‘King Biscuit Flower Hour’ Tapes Now Making It Into Record Stores
On his desk in New York City, Barry Ehrmann has a legendary tape that Bruce Springsteen fans have only dreamed about.
It’s the complete Max’s Kansas City show from February ‘73, with Springsteen staples such as “Spirits in the Night” mixed in with unreleased songs such as “Thundercrack,” “Bishop’s Dance” and something simply titled “John Wayne.”
“There are other Bruce Springsteen recordings from that era, but nothing like this,” Ehrmann said.
Will you ever hear it? Maybe, maybe not. The legendary radio show “King Biscuit Flower Hour” recorded hundreds of shows during its 15-year heyday, and Ehrmann’s company, King Biscuit Flower Hour Records, wants to bring them to the public
Now there’s just the tiny problem of getting permission.
Six of the shows hit stores Tuesday. Right now, though, Lynyrd Skynyrd, Greg Lake, America, Canned Heat, Deep Purple and Kingfish fans are the lucky ones, with classic performances from the ‘70s and ‘80s released last week with digitally perfect sound.

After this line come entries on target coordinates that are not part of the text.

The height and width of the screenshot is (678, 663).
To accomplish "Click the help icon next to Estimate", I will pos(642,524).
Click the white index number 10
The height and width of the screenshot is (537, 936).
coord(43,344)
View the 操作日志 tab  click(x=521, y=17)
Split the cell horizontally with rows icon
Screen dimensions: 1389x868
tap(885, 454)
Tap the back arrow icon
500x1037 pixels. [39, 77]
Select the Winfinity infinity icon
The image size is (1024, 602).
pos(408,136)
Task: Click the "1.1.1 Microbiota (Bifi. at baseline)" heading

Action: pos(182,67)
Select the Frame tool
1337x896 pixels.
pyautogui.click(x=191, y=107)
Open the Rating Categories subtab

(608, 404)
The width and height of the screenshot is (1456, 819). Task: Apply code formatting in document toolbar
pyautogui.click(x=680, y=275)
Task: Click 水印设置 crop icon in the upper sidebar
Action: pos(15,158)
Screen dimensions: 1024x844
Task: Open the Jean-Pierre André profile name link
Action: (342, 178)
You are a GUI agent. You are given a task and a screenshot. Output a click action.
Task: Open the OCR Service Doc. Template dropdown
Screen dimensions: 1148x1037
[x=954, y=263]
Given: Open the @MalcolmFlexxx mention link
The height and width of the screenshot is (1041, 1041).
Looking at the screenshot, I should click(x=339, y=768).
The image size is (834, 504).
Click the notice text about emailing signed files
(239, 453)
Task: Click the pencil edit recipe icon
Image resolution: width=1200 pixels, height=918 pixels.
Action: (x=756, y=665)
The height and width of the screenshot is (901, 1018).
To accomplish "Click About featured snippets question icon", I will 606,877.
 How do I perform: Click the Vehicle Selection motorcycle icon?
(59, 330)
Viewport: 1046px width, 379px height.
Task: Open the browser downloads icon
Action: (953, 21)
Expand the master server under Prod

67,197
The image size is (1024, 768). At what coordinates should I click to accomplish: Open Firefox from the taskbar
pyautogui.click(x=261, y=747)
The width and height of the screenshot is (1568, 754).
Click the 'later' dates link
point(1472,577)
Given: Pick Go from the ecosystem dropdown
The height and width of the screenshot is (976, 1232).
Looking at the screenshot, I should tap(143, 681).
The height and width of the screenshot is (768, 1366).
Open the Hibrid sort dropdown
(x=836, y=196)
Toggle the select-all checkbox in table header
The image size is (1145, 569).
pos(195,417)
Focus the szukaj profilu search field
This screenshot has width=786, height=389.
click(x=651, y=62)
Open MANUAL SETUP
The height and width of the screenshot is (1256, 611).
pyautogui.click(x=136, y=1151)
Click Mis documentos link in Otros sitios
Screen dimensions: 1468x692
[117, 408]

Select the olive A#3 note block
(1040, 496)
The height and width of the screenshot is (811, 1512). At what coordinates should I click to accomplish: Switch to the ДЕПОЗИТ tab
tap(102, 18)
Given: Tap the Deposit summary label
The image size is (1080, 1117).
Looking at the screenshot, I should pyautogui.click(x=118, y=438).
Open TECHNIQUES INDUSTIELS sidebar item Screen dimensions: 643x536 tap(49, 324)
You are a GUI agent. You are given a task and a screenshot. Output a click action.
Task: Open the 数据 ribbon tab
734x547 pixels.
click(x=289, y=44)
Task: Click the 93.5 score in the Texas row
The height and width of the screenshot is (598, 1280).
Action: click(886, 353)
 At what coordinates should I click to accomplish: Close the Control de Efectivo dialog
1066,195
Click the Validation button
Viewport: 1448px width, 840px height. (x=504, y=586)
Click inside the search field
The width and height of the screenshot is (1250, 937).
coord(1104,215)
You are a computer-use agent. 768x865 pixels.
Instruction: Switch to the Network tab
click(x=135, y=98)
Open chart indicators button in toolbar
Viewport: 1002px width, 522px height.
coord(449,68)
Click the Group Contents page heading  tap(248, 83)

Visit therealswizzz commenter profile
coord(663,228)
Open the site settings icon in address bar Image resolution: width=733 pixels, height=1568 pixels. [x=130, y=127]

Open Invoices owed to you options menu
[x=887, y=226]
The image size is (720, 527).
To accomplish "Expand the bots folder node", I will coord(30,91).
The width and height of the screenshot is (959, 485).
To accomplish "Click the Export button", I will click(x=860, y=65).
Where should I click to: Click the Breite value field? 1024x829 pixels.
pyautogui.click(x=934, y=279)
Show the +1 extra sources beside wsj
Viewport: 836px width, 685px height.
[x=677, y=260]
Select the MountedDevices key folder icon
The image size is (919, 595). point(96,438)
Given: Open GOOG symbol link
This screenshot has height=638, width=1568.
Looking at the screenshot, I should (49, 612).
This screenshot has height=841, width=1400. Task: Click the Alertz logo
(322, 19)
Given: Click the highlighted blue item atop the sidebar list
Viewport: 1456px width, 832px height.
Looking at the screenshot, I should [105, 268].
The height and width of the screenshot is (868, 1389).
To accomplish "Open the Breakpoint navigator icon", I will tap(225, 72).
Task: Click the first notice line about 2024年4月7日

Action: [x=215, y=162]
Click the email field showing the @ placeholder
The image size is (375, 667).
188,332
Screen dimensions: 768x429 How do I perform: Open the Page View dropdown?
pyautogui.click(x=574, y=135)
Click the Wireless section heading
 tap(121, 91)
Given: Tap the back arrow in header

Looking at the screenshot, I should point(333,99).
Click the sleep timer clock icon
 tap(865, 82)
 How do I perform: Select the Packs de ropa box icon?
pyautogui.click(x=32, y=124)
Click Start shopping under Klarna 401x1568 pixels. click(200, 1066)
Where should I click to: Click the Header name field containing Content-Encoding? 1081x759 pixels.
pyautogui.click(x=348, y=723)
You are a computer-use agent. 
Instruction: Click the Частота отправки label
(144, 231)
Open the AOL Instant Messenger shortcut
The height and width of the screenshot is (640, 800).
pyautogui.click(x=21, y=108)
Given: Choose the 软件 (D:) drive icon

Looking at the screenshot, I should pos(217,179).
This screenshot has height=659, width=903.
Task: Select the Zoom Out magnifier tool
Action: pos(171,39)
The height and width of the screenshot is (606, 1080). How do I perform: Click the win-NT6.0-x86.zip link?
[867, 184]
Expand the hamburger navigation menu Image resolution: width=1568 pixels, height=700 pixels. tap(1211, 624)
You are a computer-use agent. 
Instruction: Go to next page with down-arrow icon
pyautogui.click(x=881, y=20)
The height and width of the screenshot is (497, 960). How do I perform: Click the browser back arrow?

But while the company has bought the master tapes of all the shows, getting the rights to release them commercially is a separate battle.
With 450 artists and more than 1,000 performances on 16,000 reels of tape, the goods are there.
“Basically it’s just a clearance process. We own the multitrack tapes and really nothing else - none of the underlying rights,” Ehrmann said.
That means getting approval from both the artist and the artist’s record company - most of whom want to release their own albums, not have someone else put them together for them.
KBFH will work with them, though; Greg Lake remixed his own show, and Kingfish sent founding member Matthew Kelly to assist.
“If we can clear 35 to 45 percent of the material, we’ll be in good shape,” Ehrmann said.
Other radio shows - the “BBC Rock Hour” among them - didn’t save the original master multitrack tapes. KBFH’s have been stored in an underground, climate-controlled vault for decades.
Engineers and producers such as Jimmy Iovine (Tom Petty, Springsteen) and David Briggs (Neil Young) worked for KBFH, so many of the tapes are top notch. Remixing many are Gary Lyons (Rolling Stones, Queen).
For Ehrmann, it’s a labor of love.
“I grew up with it. I grew up cruising around on Sunday nights, listening to it on my radio,” he said. While the radio show has been in reruns for years, Ehrmann is in talks to start it going again.
Rarities that Ehrmann would love to get out include a 1980 Beach Boys concert where Brian Wilson participated for most of the show; a Black Sabbath “Sabotage” tour; a ‘78 Peter Gabriel concert with guest Robert Fripp; David Bowie’s ‘76 “Thin White Duke” tour and more.